# [TEXT TO READ]
Every PR firm will develop a strategy for their clients which details who they are planning to pitch and when. The firm will take into considerations time of year, holidays, client news, milestones or new product launches and break down week-to-week action items the team will execute against. Your team should do the same thing then share the plan with other facets of the business such as the social media manager and sales team.

When fleshing out your PR plan, take into consideration media timelines and editorial calendars. For example, if you manufacture consumer products and one of your goals is to be included in as many gift guides as possible, you’ll want to be aware that national print magazines work at least 6-9 months out so you’ll want to first contact the outlets’ gift guide editor in May or June. Then your team should plan to target online outlets starting October for digital gift guide inclusions.

[Records from a data collection]
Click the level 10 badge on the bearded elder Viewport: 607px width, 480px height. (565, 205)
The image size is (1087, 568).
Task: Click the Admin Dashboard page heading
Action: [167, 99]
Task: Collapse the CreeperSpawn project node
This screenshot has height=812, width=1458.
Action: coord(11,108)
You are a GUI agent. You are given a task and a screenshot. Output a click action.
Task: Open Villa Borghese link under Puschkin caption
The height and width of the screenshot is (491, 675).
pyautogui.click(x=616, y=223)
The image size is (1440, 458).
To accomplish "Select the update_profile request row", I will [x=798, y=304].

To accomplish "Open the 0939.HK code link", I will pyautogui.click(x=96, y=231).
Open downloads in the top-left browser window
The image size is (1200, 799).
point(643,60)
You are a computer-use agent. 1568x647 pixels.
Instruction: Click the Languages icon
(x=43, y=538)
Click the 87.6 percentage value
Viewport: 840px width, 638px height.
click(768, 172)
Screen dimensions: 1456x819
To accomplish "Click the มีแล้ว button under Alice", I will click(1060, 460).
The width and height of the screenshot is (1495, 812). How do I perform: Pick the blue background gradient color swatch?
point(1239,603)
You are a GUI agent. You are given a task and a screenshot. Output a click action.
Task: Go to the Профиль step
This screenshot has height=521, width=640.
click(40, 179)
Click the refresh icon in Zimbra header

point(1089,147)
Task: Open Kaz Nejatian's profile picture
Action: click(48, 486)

# [GIVEN TASK 1]
Condense the paragraph of the PR planning text that begins "When fleshing out your PR plan" into a bulleted list that keeps its main facts.
# [GIVEN TASK 2]
According to the PR planning text, which factors does a firm take into consideration when developing a strategy for its clients? List every one.
# [GIVEN TASK 3]
Carry the PR planning text forward, beginning right after its final sentence.

# [RIGHT ANSWER 1]
- Account for media timelines and editorial calendars when developing the PR plan.
- For a consumer-products manufacturer seeking inclusion in as many gift guides as possible, note that national print magazines work at least 6-9 months out.
- Contact those outlets' gift guide editors first, in May or June.
- Begin targeting online outlets for digital gift guide inclusions in October.

# [RIGHT ANSWER 2]
- Time of year
- Holidays
- Client news
- Milestones
- New product launches

# [RIGHT ANSWER 3]
More tricks of the trade

  • Include searchable keywords within your email pitch: often writers file story ideas while tackling their current deadlines. Many times they may not remember the name of the company but will instead search their inboxes by using keywords such as “social entrepreneur” or “LGBTQ youth”.
  • Monitor those unconventional holidays. There are national Bean day, national Mutt day and a slew of other holidays you can use to brainstorm a newsworthy initiative.
  • HARO: an acronym for Help A Reporter Out, HARO is a tool all PR firms use to receive thrice daily newsletters full of reporters and writers looking for products and sources for their articles.
  • Offer samples when possible. Many journalists require a sample to review before endorsing a product to their readers. If you offer a service, be able to put the journalist in touch with a customer or source who uses your service.
  • Assets: before sending your pitch, be sure to have the following on hand to help streamline the process:
    • High and low resolution images (product on a white background and lifestyle images)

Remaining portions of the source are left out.